(Saved data entries)
----

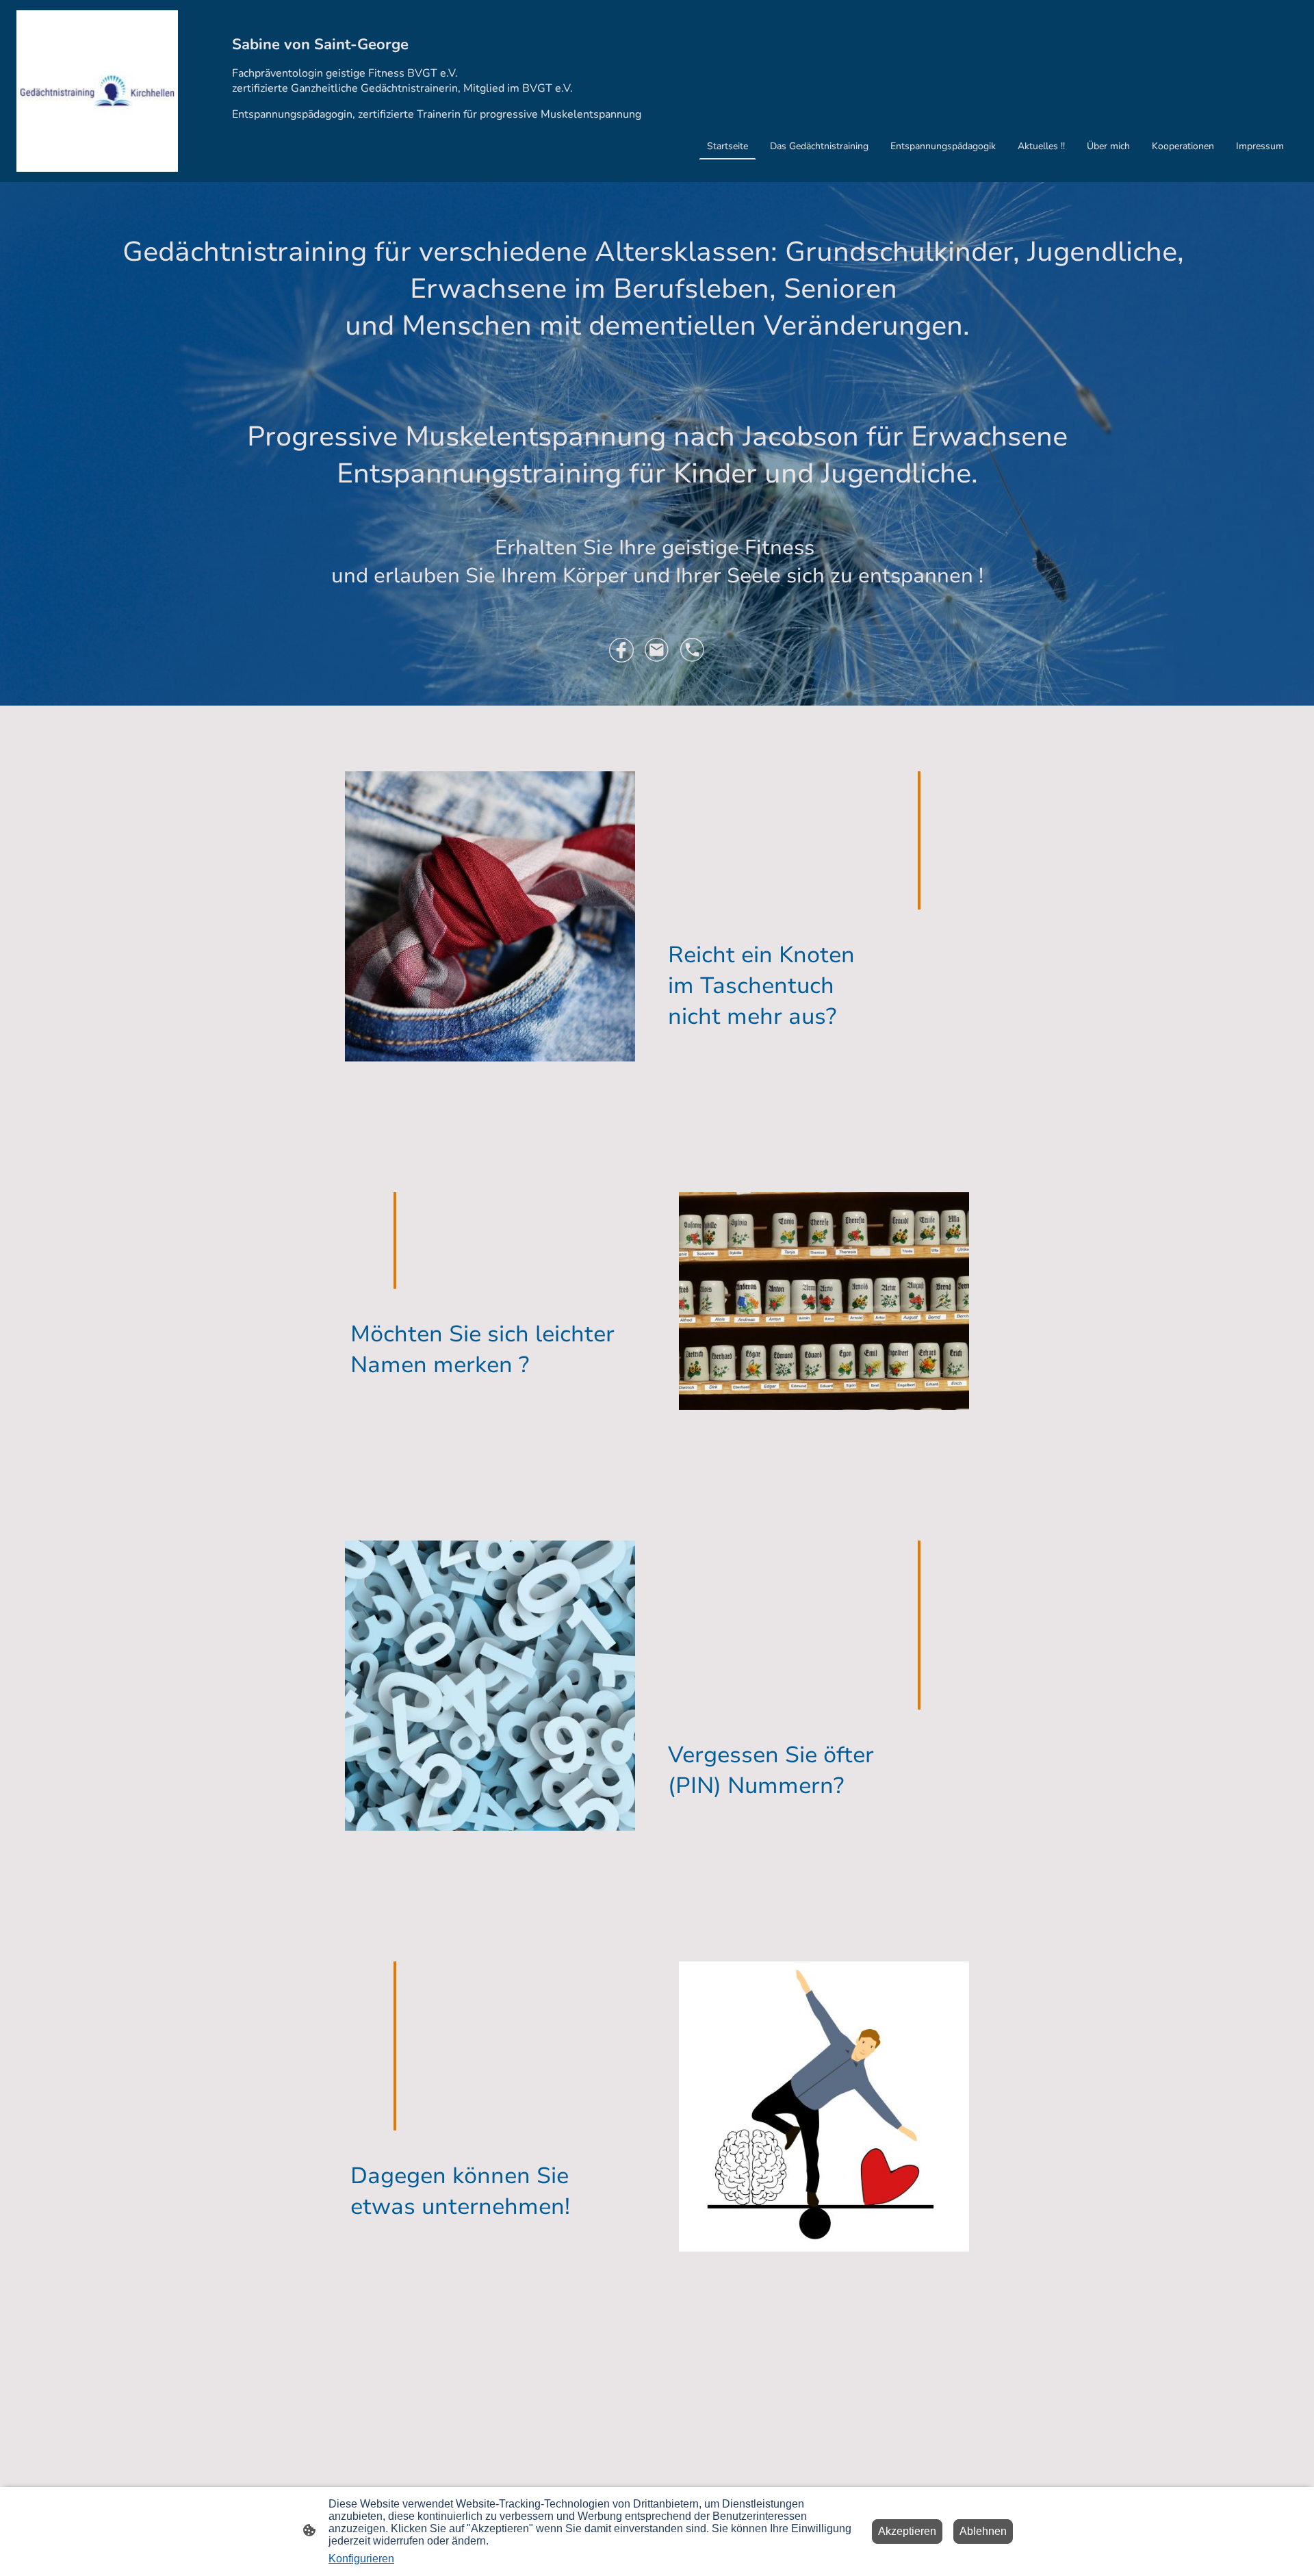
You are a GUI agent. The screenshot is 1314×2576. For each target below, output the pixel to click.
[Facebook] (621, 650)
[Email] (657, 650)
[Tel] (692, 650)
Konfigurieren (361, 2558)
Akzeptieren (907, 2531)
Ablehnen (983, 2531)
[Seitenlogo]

----

Your objective >>
Pictures do not belong in the copy. Please reproduce the entries above exactly otherwise.

Solved problem >>
You are a GUI agent. The screenshot is 1314×2576. For each target below, output the pixel to click.
[Facebook] (621, 650)
[Email] (657, 650)
[Tel] (692, 650)
Konfigurieren (361, 2558)
Akzeptieren (907, 2531)
Ablehnen (983, 2531)
[Seitenlogo]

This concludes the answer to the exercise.